学生時代の疑問が出発点だった。「米軍が日本を守るために駐留しているというのは、勝手な思い込みではないか。そんなお人よしのはずがない」。基地問題の研究に取り組んで15年、答えを本書に結実させた。
焦点を当てたのは、日本本土の米軍基地がごっそり沖縄に移された1970年前後の基地再編だ。どう進められたのか。米側の公文書をもとに、米国の意思決定を丹念に読み解いた。浮き彫りになるのは、米国の政府や軍部、議会の当事者が、それぞれの組織の利害得失から何度も計画を練り直した過程である。
当時の米国はベトナム戦争の泥沼化にあえぎ、世界規模の基地再編を図っていた。日本はベトナム反戦運動や安保闘争が盛んで、米原子力空母の佐世保寄港や米軍機事故で反基地闘争が激化した時期にあたる。

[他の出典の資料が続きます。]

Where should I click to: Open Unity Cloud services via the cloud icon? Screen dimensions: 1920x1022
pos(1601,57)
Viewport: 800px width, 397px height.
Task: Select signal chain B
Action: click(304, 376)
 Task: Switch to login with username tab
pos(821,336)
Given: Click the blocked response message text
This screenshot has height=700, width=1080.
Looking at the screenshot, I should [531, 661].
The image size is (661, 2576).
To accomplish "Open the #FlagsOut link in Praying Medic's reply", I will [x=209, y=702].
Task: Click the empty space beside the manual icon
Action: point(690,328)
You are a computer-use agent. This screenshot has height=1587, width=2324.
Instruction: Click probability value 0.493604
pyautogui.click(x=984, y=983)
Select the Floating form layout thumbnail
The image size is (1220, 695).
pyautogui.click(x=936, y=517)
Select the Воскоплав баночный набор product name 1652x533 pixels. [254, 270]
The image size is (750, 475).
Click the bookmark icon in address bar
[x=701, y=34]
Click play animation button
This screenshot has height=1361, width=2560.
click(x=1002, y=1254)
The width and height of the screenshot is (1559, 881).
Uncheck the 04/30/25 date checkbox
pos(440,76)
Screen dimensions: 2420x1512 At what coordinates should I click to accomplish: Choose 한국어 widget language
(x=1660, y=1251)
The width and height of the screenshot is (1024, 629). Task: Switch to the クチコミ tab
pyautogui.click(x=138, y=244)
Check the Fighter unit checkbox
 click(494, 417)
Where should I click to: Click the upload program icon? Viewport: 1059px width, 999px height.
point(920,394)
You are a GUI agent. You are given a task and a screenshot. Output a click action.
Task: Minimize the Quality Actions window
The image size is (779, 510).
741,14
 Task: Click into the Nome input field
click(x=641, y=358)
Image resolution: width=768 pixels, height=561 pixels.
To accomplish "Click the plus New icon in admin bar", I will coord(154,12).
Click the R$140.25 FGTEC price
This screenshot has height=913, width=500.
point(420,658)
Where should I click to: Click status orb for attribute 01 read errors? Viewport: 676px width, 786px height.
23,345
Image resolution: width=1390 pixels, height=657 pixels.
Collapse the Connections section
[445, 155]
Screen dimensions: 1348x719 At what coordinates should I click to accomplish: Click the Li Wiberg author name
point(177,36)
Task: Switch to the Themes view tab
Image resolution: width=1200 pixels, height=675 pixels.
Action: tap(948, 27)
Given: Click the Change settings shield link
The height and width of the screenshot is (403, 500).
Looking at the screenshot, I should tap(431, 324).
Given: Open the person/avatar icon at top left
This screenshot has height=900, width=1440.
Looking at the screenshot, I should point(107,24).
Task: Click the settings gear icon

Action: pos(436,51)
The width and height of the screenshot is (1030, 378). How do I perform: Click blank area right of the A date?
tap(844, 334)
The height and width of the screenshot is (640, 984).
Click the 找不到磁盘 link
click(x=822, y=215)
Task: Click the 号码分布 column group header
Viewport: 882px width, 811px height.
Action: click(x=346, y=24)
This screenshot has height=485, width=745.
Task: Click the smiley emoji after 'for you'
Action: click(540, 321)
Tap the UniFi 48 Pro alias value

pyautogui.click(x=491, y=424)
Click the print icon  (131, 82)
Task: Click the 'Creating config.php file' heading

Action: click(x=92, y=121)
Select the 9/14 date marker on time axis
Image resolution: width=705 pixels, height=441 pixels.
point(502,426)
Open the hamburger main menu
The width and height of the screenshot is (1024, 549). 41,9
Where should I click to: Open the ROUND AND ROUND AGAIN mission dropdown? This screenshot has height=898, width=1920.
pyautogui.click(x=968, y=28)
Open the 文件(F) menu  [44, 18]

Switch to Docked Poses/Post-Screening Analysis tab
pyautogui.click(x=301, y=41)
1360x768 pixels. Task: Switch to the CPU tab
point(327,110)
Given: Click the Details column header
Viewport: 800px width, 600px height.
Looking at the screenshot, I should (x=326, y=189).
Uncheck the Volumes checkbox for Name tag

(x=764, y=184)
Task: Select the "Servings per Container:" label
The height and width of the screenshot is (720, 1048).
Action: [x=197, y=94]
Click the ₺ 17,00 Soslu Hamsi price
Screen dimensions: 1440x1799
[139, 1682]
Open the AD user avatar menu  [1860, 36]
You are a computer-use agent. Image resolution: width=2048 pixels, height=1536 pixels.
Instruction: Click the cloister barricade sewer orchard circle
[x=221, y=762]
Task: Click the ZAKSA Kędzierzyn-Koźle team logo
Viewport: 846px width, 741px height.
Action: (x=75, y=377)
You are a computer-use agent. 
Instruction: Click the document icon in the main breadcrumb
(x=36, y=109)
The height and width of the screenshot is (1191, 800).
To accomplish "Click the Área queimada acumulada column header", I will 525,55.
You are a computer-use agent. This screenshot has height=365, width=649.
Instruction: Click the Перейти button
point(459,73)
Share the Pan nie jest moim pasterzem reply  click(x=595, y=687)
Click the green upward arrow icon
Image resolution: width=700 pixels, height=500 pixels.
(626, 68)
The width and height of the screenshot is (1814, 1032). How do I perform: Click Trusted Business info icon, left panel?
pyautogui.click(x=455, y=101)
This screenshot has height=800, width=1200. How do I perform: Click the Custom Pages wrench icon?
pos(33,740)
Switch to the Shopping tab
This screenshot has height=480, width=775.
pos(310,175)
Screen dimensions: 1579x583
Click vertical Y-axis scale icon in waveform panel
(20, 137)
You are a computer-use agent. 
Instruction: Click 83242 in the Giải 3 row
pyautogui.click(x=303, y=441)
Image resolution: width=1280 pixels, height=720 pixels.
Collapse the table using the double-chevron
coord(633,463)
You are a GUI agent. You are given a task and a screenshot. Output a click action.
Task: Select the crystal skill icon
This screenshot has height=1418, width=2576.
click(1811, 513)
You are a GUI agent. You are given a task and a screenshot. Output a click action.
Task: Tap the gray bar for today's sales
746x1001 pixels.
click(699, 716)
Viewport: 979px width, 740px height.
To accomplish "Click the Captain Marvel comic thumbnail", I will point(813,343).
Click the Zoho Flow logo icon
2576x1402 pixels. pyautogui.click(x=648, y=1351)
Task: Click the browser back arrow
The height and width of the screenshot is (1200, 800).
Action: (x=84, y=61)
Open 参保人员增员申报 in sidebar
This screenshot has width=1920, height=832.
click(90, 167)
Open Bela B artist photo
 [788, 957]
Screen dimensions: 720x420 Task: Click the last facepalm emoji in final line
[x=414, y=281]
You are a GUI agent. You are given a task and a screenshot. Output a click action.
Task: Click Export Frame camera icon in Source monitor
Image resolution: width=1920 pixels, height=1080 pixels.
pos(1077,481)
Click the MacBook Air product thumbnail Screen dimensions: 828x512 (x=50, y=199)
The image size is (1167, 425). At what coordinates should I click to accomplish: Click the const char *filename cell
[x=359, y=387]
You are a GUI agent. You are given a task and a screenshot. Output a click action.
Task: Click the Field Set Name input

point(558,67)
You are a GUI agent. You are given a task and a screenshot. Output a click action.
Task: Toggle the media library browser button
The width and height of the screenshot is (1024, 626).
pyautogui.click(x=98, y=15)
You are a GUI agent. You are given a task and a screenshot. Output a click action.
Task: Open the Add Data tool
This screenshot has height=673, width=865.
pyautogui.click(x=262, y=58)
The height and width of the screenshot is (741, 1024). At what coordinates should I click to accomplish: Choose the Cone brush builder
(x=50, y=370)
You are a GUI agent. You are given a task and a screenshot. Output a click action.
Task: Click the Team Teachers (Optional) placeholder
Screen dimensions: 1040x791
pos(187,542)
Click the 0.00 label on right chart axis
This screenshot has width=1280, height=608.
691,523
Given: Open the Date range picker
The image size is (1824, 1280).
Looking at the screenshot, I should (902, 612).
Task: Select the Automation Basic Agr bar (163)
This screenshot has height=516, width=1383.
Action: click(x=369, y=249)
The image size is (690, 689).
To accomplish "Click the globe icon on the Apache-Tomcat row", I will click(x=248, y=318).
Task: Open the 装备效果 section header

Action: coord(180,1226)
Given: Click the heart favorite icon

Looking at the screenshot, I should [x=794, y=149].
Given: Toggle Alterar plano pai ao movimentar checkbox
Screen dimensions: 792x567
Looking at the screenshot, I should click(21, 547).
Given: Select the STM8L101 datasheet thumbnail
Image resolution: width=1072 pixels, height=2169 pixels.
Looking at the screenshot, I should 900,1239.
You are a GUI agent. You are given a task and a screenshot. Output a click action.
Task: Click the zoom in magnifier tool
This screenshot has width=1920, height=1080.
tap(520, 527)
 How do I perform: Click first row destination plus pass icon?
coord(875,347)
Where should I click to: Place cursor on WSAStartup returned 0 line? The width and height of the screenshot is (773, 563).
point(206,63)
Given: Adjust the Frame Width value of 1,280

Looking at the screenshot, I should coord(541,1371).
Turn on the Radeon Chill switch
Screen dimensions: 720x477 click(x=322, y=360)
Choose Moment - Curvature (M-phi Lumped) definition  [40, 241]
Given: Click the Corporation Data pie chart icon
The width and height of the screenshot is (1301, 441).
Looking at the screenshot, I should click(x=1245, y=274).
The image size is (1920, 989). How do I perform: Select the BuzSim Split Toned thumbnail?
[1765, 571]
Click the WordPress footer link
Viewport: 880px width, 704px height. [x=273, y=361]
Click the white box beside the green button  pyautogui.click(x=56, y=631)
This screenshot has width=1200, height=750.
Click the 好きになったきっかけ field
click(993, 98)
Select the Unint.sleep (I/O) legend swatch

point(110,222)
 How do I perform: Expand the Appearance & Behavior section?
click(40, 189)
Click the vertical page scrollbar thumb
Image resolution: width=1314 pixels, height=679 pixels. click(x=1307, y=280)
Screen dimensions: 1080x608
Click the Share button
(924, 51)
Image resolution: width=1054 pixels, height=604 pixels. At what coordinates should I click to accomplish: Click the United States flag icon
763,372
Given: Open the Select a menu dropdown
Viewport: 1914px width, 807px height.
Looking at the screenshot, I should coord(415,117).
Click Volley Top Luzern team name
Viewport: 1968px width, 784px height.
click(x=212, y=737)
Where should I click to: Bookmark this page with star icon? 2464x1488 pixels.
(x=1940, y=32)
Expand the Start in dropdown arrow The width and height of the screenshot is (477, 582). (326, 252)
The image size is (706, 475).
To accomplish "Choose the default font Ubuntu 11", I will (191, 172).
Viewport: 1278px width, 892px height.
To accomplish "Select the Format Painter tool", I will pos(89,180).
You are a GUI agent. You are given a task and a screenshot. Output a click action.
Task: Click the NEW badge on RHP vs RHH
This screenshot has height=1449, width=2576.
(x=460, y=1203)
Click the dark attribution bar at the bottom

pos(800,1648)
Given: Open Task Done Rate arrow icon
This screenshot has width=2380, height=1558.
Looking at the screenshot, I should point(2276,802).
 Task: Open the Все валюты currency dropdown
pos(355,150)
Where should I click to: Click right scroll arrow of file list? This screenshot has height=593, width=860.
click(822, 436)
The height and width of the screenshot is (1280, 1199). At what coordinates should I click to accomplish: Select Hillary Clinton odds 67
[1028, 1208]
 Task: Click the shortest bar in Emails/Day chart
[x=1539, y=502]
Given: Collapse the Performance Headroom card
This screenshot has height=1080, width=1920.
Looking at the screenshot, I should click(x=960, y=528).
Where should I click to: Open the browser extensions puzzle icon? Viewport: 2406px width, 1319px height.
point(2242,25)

「首都圏など本土で厄介者扱いされた基地が、目に映らぬようにと政治的な理由で沖縄に収納された。沖縄の負担は、政治的な理由で本土の身代わりになった結果だった」
一次史料を駆使した本書は、この間の米側の決定に日本政府の関与は無きに等しかったことを明らかにしている。日本の基地に関する米側の政策決定過程、著者の言う「ブラック・ボックス」をつまびらかにする学術研究は、意外にもこれまでほとんどなかったのだという。
沖縄の普天間移設や海兵隊駐留の経緯について、最近は若手研究者の調査や分析が目立つ。牽引(けんいん)役の著者は、感情移入を戒め、「学術的に淡々と切る」ことを信条とする。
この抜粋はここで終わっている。